Fethullah Gülen sees culture as,

… the whole of social and ethical disciplines of conduct which a nation produces in history, and over time makes it into a dimension of national existence or subconscious heritage.[1]

According to this understanding, although it appears as universal in terms of some of its fundamental features, it is obvious that in every society or geography a different culture is predominant. Of course, this difference is an influential factor, to a great extent, on systems of thought. For this reason, we can consider an individual’s thought, bound by a culture, as his expression of himself within a certain framework of reference.

It is possible to define a culture as ... a given nation’s displaying, in its entirety or partially, its own ethical values, considerations of doctrines, its thoughts about existence, universe, and humanity, its postures vis-à-vis the social and political behavior, the disciplines of behaviors, within the framework of national thinking and national sentiments, all the things which occur within its history like ideas, arts, tradition, conventions and customs.

In our cultural system, the relationships of human–God–Universe ... is the most fundamental principle and all mental, ideational, and concrete action take place according to this relationship. The modern European logic, that it is altogether a Greek heritage, relates all its thoughts to human, things, and events; therefore either it does not take into consideration the reality of the divine at all or considers it as a secondary matter to the former ... It dwells on only the results of events or facts in practice and relates everything the events and things.[2]

With this in mind, Fethullah Gülen must be aware that Islamic societies, in general, and Turkey, in particular, did not go through a process of bottom up (soft) secularization, by going through the Reformation and the Renaissance.
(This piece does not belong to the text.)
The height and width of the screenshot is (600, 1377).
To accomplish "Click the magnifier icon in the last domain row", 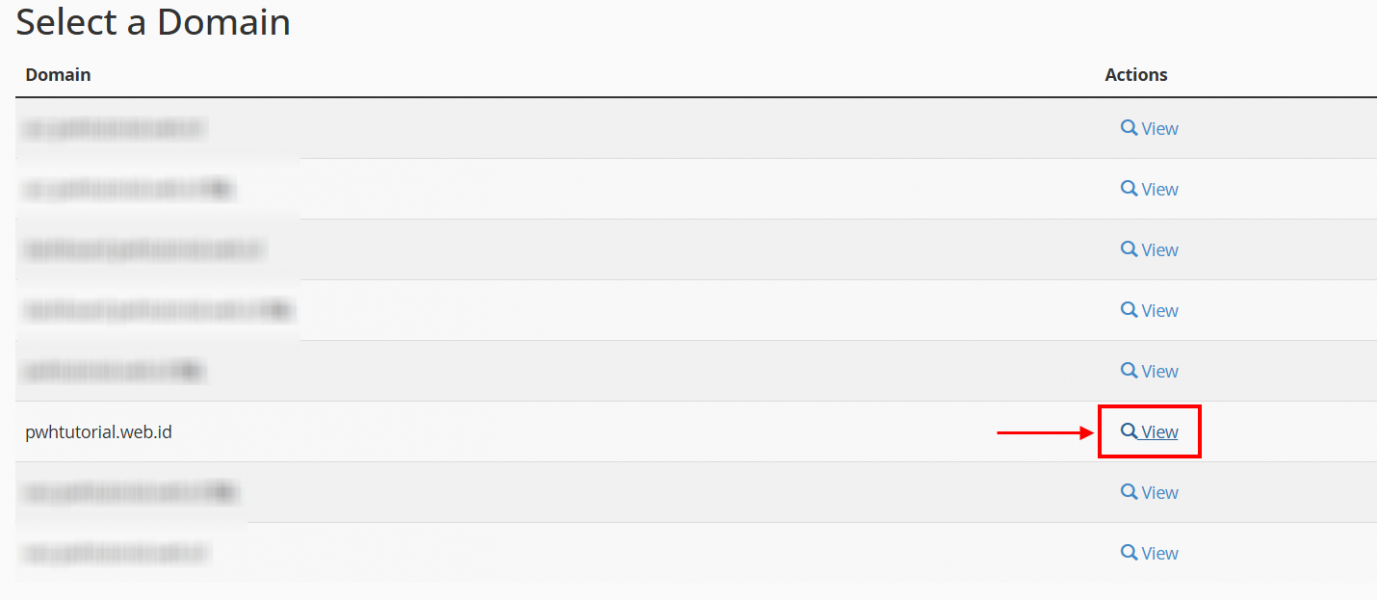I will [x=1129, y=553].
If such a historical process did not take place, the approach Fethullah Gülen refers to would have been carried through Christian thought from the Middle Ages into the modern times. If the reverse had taken place, what he says about the Christian world would have taken place in our society. And this is only the natural result of mutual influences of the systems of faith and social life on each other. Fethullah Gülen must have shared this evaluation assessment when he says:

We have to interpret and assess our culture carefully not only in order to open up to our region but also in terms of opening up in our life of thought and establishing a durably and firm bridge between us and the civilized world. In other words, on behalf of our nation, in order to construct a firmer, more cohesive and coherent, and more durable understanding of a culture, we have to take the ethical and moral values belonging to yesterday, today, and tomorrow, without sacrificing one at the expense of another, and make a synthesis of all of them as a dynamic whole.[3]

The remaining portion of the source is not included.